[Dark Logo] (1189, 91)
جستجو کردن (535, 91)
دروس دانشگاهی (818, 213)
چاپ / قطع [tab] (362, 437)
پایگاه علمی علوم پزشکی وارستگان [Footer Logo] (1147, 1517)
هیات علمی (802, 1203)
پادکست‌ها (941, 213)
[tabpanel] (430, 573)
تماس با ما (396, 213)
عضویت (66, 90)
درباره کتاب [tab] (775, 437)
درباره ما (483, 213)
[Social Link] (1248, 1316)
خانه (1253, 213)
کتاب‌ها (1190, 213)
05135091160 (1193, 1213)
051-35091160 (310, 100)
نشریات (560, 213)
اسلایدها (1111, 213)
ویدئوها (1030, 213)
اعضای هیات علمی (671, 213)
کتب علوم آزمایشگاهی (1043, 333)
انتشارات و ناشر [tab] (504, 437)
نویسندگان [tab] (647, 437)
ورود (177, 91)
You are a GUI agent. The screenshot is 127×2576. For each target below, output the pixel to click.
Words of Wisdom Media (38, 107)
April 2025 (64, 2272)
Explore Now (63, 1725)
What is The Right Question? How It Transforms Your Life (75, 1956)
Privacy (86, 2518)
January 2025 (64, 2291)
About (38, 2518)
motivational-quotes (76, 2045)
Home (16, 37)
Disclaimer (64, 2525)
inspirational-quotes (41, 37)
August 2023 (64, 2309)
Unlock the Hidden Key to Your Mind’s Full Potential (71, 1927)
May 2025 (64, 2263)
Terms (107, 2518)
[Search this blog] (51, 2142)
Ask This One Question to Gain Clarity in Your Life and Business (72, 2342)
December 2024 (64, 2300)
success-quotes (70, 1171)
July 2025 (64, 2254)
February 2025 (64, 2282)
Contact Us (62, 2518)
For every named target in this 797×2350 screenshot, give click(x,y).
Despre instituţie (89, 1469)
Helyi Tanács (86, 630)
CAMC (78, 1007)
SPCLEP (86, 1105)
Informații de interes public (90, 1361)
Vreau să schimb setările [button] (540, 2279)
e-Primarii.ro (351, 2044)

----

Rewrite all of the lines above, renaming "Contact Us" to "Get in Touch" and leaving everything else unchanged.

[Dark Logo] (1189, 91)
جستجو کردن (535, 91)
دروس دانشگاهی (818, 213)
چاپ / قطع [tab] (362, 437)
پایگاه علمی علوم پزشکی وارستگان [Footer Logo] (1147, 1517)
هیات علمی (802, 1203)
پادکست‌ها (941, 213)
[tabpanel] (430, 573)
تماس با ما (396, 213)
عضویت (66, 90)
درباره کتاب [tab] (775, 437)
درباره ما (483, 213)
[Social Link] (1248, 1316)
خانه (1253, 213)
کتاب‌ها (1190, 213)
05135091160 (1193, 1213)
051-35091160 (310, 100)
نشریات (560, 213)
اسلایدها (1111, 213)
ویدئوها (1030, 213)
اعضای هیات علمی (671, 213)
کتب علوم آزمایشگاهی (1043, 333)
انتشارات و ناشر [tab] (504, 437)
نویسندگان [tab] (647, 437)
ورود (177, 91)
You are a GUI agent. The screenshot is 127×2576. For each target below, output the pixel to click.
Words of Wisdom Media (38, 107)
April 2025 (64, 2272)
Explore Now (63, 1725)
What is The Right Question? How It Transforms Your Life (75, 1956)
Privacy (86, 2518)
January 2025 (64, 2291)
About (38, 2518)
motivational-quotes (76, 2045)
Home (16, 37)
Disclaimer (64, 2525)
inspirational-quotes (41, 37)
August 2023 (64, 2309)
Unlock the Hidden Key to Your Mind’s Full Potential (71, 1927)
May 2025 (64, 2263)
Terms (107, 2518)
[Search this blog] (51, 2142)
Ask This One Question to Gain Clarity in Your Life and Business (72, 2342)
December 2024 (64, 2300)
success-quotes (70, 1171)
July 2025 (64, 2254)
February 2025 (64, 2282)
Get in Touch (62, 2518)
For every named target in this 797×2350 screenshot, give click(x,y).
Despre instituţie (89, 1469)
Helyi Tanács (86, 630)
CAMC (78, 1007)
SPCLEP (86, 1105)
Informații de interes public (90, 1361)
Vreau să schimb setările [button] (540, 2279)
e-Primarii.ro (351, 2044)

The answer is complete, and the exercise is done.